At the time, we were very clear about one thing. We were not experts. That hasn’t changed. What has changed is everything we’ve learnt along the way, often the hard way, and how much the hens have become part of life here at the Long Barn.
Still a partnership
The partnership itself is still going strong with Med and Simon. Between us, we continue to muddle through, share ideas, and compare notes when things don’t quite go to plan.
We now have a smaller flock of around 15 hens. No cockerel.
That wasn’t entirely by design.
Our last cockerel started life as a complete wimp, regularly pushed around by the hens. Then, without much warning, he developed a bold streak and began launching attacks on anyone who ventured into the field. Given his size, it was more surprising than threatening, but it did make feeding time more eventful than it needed to be.
So, for now, it’s a cockerel free existence. A calmer one too.
Small changes that make a big difference
One of the best decisions we’ve made in recent years was installing an automatic door on the hen house from Omlet.
It opens in the morning and closes at dusk. Simple, but it has saved us hours over the summer months and removed that last minute dash to shut the hens in.

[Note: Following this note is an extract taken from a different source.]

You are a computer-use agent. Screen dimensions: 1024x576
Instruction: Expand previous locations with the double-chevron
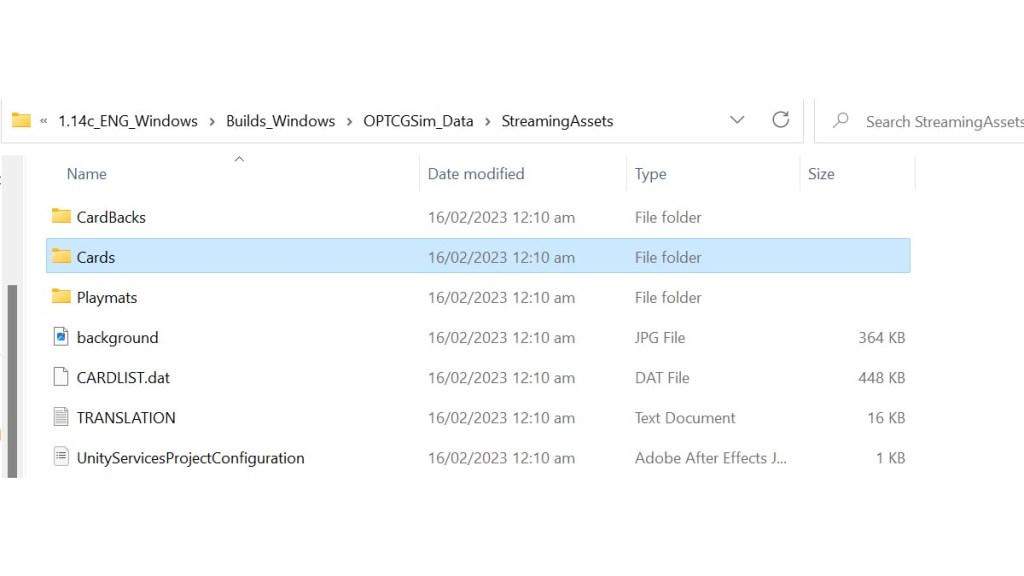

Another change is how we do the “egg run”. What started as a slightly ad hoc arrangement has become a small honesty box on the wall outside our back gate. It’s easier for us, and it means anyone passing by can help themselves when eggs are available. It feels very Appleton.
Names, or not
We still don’t name the hens.
Mostly.
Ian has started referring to one of them as “Big Wig” thanks to an impressive tuft of feathers on her head. We’re trying not to let that become a habit.



Bird flu and freedom
Like many small flocks, we’ve had to navigate periods of lockdown due to bird flu restrictions.
Keeping the hens shut in is never ideal. It changes their behaviour and feels at odds with how we like to keep them.
So there was genuine relief here last week when the restrictions lifted and the girls were allowed back out into the field. Straight back to scratching, exploring, and doing what hens do best.
Local connections
We now get our organic layers pellets from Ruth in Gilamoor. If you’ve watched Our Yorkshire Pub Rescue, you may have seen her putting Jon Richardson through his paces helping muck out her hens.
It’s a small world around here.
Guests and eggs
One thing that hasn’t changed is how much guests enjoy getting involved.
We’re always happy to take anyone down to feed the hens and collect eggs. People often say it’s for their children, but it’s usually the adults who are first to spot a freshly laid egg and reach for it.
There’s something very simple about it, and that’s the appeal.



Award winning eggs
In what felt like a slightly surreal moment, our eggs were placed first in last year’s Village Produce Show. We’re not entirely sure the hens appreciated the recognition, but we did. More importantly, they still taste exactly as they should. Rich, fresh, and a little reminder of where you are.
When the hens are laying well, we include a dozen in the welcome hamper at the Long Barn. It’s one of those small details that guests often mention afterwards.
We may not be experts, and we’re still learning as we go.
But the hens remain a steady, familiar part of life here. And, in their own way, they’ve become part of the experience of staying at the Long Barn too.